Principaux traitements

→ La colchicine (Colchicine Opocalcium®, Colchimax®) est un anti-inflammatoire parfois combiné à un ralentisseur du transit pour pallier les diarrhées, principal effet indésirable. L’administration doit être la plus précoce possible, au moment des repas, pendant dix à quinze jours. Précautions : la marge thérapeutique est étroite, toute situation qui augmente la concentration expose à un surdosage potentiellement mortel. Respecter notamment les doses (la dose d’attaque recommandée est passée de 3 à 2 ou 1 mg en 2012), veiller aux contre-indications médicamenteuses (macrolides, pristinamycine), éviter toute auto-médication et maintenir hors de portée des enfants. Surveillance : diarrhées, nausées et vomissements sont les premiers signes de surdosage.

→ Les AINS (diclofénac, kétoprofène, ibuprofène, naproxène ou indométacine) sont administrés au cours du repas. Effets indésirables : principalement nausées, diarrhées, épigastralgies, risques d’hémorragie digestive.

→ Les hypo-uricémiants inhibent la xanthine-oxydase, enzyme qui catalyse la synthèse de l’acide urique. L’allopurinol (Zyloric®) est administré après le repas pour limiter le risque de diarrhées. Surveillance : jusqu’à 5 % des « goutteux » présentent une intolérance cutanée, à titre d’éruption prurigineuse. Le risque d’un syndrome d’hypersensibilité rare mais grave (mortalité de 20 %) à la réintroduction impose l’arrêt définitif. Le fébuxostat (Adénuric®) est administré pendant ou en dehors des repas. Surveillance : fonction hépatique, TSH (thyréostimuline), clairance à la créatinine et coagulation chez les patients sous anticoagulants.

→ Les uricosuriques : le probénécide (Bénémide®) n’est utilisé qu’en l’absence d’hyperuraturie (excès d’urates dans les urines) et de lithiase urique, à raison de deux prises quotidiennes au cours des repas. Les comprimés peuvent être écrasés ou dissous dans du yaourt ou de l’eau sucrée. Précaution : le risque de lithiase est prévenu par une diurèse suffisante, si besoin en alcalinisant les urines : eau riche en bicarbonates (Vittel®, Evian®…) associée à un demi-litre par jour d’eau de Vichy® ou, s’il y a un risque de surcharge sodée, le jus d’un demi-citron frais.

HYGIÈNE DE VIE

Nombre de gouttes faussement « rebelles » sont liées au non-respect des règles hygiéno-diététiques. Il faut :

– limiter l’apport des purines alimentaires (cf encadré) ;

– boire plus d’un litre d’eau par jour ;

– corriger les comorbidités car l’hyperuricémie est corrélée à l’hyperlipidémie, à l’hypertension artérielle, au diabète et à l’obésité, facteurs de risque cardio-vasculaire. éviter le surpoids (mais éviter les régimes hyperprotéinés qui peuvent provoquer des crises) et maintenir une activité physique régulière (une demi-heure par jour) et non traumatisante pour les articulations (marche rapide, vélo, natation…).

REPÈRES

Conseils diététiques

→ À éviter (aliments riches en purines) : la bière (y compris sans alcool, et définitivement), les alcools forts, les bouillons de viandes et consommés, certains poissons (anchois, sardines, harengs, crustacés…) et les abats.

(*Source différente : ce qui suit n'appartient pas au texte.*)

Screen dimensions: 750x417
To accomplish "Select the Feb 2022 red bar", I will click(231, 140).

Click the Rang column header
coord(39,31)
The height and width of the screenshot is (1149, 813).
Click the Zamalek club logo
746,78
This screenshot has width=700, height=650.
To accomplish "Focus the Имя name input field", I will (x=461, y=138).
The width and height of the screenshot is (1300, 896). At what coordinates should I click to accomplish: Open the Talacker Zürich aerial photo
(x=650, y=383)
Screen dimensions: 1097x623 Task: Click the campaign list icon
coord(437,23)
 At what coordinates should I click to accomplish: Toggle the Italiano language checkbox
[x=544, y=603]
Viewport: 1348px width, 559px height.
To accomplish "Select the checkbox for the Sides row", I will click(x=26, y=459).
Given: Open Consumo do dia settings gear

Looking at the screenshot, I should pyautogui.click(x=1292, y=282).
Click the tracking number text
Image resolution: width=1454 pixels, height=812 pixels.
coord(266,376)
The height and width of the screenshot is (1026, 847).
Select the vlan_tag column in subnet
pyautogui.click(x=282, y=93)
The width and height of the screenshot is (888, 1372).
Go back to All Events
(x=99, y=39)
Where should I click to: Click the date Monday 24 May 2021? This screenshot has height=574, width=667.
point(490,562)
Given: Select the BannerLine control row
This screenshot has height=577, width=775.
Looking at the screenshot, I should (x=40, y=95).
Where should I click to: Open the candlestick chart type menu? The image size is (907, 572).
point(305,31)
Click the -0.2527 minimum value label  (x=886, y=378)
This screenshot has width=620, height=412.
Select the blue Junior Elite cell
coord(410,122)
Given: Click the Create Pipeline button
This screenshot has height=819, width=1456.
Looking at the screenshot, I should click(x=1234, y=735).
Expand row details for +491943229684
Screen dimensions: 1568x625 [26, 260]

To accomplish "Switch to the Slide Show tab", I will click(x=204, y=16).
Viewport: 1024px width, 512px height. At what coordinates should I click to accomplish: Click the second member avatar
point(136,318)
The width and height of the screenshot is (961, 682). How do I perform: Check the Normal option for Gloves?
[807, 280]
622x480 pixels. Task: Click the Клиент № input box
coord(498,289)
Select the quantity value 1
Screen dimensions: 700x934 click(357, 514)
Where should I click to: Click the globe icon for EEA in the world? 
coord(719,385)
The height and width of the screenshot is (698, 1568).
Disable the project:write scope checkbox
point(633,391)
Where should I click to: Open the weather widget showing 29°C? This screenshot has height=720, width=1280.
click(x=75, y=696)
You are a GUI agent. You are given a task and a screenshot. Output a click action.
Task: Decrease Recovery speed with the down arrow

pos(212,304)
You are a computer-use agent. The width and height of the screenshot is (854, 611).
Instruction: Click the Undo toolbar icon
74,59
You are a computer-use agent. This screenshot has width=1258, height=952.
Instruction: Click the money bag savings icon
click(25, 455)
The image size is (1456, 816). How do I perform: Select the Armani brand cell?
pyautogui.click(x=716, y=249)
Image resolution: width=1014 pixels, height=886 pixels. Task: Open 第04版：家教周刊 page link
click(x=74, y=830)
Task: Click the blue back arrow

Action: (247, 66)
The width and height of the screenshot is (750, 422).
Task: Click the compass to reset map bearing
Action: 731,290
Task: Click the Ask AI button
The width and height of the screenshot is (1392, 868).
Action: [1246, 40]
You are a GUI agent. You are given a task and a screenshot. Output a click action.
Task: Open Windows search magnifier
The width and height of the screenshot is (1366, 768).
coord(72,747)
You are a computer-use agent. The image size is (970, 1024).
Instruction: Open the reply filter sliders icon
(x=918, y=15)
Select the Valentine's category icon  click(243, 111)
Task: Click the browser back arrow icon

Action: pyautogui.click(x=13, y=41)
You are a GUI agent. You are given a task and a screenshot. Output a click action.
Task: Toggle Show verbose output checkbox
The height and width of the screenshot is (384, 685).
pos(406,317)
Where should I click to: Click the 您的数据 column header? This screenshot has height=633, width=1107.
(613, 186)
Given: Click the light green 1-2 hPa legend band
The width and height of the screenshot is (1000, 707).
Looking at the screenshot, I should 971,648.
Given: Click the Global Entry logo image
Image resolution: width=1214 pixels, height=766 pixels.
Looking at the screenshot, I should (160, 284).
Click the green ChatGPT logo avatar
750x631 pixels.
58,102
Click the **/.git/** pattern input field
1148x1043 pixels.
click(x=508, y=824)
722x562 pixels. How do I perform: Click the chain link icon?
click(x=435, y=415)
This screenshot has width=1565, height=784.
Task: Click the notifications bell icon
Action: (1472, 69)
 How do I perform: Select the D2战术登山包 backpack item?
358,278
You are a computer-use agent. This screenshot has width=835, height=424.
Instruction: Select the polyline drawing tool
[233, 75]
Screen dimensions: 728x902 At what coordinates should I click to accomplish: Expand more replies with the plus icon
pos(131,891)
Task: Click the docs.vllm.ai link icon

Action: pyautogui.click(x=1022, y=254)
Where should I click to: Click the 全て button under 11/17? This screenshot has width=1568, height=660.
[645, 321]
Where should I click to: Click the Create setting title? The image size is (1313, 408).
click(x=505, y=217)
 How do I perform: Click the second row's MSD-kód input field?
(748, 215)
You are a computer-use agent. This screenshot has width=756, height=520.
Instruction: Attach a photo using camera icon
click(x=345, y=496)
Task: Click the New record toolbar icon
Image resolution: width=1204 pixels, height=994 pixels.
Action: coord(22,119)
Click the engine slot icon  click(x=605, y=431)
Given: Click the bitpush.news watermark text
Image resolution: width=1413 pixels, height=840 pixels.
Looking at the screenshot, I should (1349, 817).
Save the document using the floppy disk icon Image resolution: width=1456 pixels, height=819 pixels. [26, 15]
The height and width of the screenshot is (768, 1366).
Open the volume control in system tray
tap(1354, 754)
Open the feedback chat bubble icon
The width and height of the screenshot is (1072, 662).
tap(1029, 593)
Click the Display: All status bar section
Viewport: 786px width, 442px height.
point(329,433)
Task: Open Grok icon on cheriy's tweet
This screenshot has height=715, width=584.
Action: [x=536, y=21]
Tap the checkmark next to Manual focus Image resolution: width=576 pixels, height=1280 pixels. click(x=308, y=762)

→ À limiter : le beurre, certains potages (pois secs, fèves, lentilles), poissons (crevettes, crabes, truites), viandes (porcs, veaux, agneaux, bœufs, volailles, lapins, charcuteries, gibiers), légumes (asperges, champignons, choux-fleurs, épinards, légumes secs) et céréales (son, germe de blé).

→ À privilégier (aliments pauvres en purines) : laitages allégés, café, œufs, fruits frais, autres légumes, pain, pâtes.

→ Gare au fructose ! Il favorise la formation d’acide urique. Il est fabriqué industriellement sous forme de sirop utilisé pour son pouvoir fortement sucrant, notamment dans les sodas et jusde fruits. Une étude américaine a montré que le risque d’hyper-uricémie augmente dès la prise d’une canette de soda sucré par jour. À éviter, donc. Préférer si besoin les boissons light édulcorées à l’aspartame, non concernées.

SOURCE UTILE

www.crisede goutte.fr Site entièrement consacré aux arthropathies microcristallines, placé sous l’autorité de l’association Cristal (Club rhumatologique pour l’information sur les arthropathies microcristallines).